WORK INSTRUCTION — Scan the material and copy out each line where the word "MetaTrader" occurs.

RECORDS SUPPLIED —
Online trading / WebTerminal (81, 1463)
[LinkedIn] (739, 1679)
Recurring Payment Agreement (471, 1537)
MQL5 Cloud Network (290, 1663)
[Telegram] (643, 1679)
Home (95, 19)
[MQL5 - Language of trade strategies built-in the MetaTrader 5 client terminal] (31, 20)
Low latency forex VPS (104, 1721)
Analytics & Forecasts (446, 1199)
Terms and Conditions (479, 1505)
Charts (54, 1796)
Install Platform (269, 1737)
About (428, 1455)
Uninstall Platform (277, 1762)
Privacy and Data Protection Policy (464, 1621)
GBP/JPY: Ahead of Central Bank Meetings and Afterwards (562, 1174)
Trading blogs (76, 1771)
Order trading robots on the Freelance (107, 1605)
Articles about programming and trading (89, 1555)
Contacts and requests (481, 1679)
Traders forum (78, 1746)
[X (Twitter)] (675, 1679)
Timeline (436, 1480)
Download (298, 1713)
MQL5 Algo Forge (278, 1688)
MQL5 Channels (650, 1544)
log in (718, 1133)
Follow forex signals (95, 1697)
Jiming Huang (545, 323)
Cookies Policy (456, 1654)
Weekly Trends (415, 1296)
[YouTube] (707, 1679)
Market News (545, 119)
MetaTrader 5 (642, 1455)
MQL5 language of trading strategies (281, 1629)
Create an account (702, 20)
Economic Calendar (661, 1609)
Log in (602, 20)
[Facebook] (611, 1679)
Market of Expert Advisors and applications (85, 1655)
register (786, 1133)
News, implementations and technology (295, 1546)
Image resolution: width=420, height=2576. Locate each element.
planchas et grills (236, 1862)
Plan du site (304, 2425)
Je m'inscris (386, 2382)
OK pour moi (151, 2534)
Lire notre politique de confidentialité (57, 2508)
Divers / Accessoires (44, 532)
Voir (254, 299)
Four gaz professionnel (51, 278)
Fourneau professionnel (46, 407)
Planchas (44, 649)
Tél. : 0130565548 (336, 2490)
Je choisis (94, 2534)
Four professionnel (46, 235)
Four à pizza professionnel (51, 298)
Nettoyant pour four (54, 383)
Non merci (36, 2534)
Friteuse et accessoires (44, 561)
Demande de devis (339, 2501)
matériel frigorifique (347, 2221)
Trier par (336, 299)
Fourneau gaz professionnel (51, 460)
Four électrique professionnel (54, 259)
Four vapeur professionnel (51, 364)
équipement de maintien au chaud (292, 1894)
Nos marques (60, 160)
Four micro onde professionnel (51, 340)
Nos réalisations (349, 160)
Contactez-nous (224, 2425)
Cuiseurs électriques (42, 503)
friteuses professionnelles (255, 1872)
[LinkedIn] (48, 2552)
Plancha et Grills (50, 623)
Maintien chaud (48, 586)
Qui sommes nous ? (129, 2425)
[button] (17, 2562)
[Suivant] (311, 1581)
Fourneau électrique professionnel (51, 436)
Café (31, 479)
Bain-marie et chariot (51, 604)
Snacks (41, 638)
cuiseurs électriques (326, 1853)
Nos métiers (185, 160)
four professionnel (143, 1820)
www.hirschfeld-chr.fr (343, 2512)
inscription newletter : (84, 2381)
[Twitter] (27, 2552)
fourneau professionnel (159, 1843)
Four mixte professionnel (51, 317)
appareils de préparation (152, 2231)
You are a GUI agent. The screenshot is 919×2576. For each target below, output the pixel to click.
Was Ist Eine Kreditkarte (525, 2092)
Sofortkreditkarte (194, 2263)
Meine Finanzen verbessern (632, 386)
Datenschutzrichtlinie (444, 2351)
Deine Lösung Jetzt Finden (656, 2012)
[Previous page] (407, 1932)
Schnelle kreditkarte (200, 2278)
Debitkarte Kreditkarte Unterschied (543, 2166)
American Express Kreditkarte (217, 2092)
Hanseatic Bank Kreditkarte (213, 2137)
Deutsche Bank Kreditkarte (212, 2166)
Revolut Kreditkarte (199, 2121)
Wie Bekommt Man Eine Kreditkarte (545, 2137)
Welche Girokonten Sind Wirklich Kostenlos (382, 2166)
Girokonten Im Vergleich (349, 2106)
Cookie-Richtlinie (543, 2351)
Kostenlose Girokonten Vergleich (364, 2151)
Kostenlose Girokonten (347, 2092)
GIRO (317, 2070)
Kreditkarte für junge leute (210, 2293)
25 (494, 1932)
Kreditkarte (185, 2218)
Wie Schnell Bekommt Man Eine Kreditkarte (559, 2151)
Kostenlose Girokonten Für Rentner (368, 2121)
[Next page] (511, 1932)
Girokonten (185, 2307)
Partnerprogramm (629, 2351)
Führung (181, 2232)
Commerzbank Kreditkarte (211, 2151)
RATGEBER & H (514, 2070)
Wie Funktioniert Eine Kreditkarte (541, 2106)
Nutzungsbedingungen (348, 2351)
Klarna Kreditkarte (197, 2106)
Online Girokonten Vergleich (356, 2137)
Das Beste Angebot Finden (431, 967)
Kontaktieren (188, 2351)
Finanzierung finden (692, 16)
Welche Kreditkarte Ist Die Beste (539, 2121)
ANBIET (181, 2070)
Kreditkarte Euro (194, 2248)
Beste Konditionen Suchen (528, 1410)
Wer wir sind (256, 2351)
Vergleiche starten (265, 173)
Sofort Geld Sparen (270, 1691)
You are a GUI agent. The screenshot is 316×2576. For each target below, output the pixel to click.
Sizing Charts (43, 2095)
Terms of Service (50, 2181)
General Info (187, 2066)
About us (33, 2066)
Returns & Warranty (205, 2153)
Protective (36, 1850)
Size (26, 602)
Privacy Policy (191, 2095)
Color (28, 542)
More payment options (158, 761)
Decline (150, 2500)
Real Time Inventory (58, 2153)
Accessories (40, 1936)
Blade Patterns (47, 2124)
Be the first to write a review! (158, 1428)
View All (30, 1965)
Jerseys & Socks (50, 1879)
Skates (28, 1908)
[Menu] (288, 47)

EXERCISE SOLUTION —
[MQL5 - Language of trade strategies built-in the MetaTrader 5 client terminal] (31, 20)
MetaTrader 5 (642, 1455)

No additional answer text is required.